Литмир - Электронная Библиотека
Содержание  
A
A

— Володька,— совершенно спокойно сказала она.— Спрячься куда-нибудь, слышишь?..

Я направился в комнату. Распахнул окно. Встал на подоконник. Асфальта внизу не было видно. Внизу была крыша — примерно метром ниже, и до нее метра три. И вдруг мне стало весело. Я столько в детстве бегал по крышам! Я присел и прыгнул. Я долетел и шлепнул пальцами по нагретому солнцем, прогнувшемуся краю. Сползая, тяжело свисая, я видел перед собой светло-серое оцинкованное железо и думал: «Недавно крыли». На самом краю лежал огрызок яблока, уже коричневый. Пальцы, потные, сползали. Наверное, я мог удержаться, но до озноба противно, когда ногти скребут по цинку,— и я отпустил.

Мои веселые друзья по палате выбегают смотреть на все интересные случаи.

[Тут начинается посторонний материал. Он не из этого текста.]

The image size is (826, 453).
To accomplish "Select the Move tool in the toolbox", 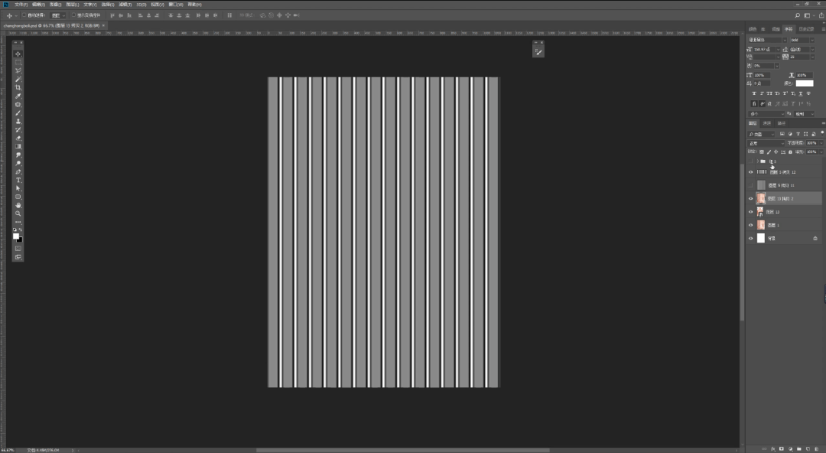I will [x=18, y=54].
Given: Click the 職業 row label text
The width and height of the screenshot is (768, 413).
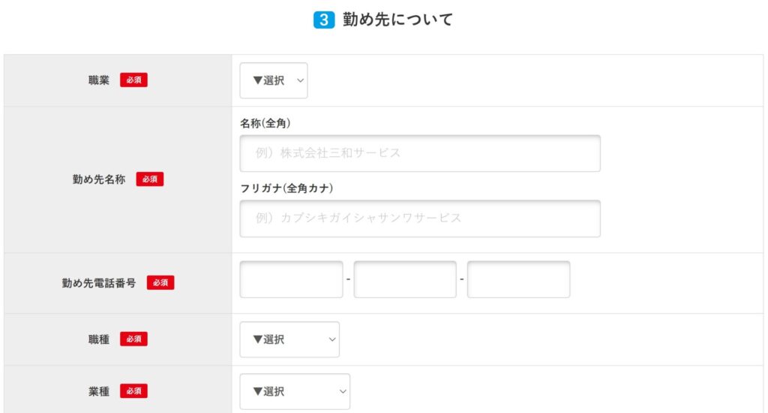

Выбежали они и тогда, тем более что я висел, оказывается, прямо над их окном. Они рассказали мне, что я был еще в полном сознании, когда Володя поднял меня с асфальта, нес по двору, по лестнице, и я еще что-то говорил и спорил, а один раз даже вырвался, и он меня просто вел. И когда ко мне подошла медсестра со шприцем, я якобы еще сказал: «А ничего девушка»,— и только тут отключился.

«Прекрасно,— думал я, подвешенный в специальной кровати,— прекрасно! Все новые, прекрасные люди, и поэтому все хорошо. И даже такой, казалось бы, безвыходный…»

Володя появлялся довольно часто, передавал огурцы, шоколад, но ко мне почему-то не подходил. Обычно он останавливался в дверях и оттуда, шутовски раскачиваясь, рассказывал что-нибудь смешное. Вообще в нашей палате непрерывно кто-нибудь что-нибудь говорил, и хохот стоял непрерывный. Такого веселья я больше нигде не встречал.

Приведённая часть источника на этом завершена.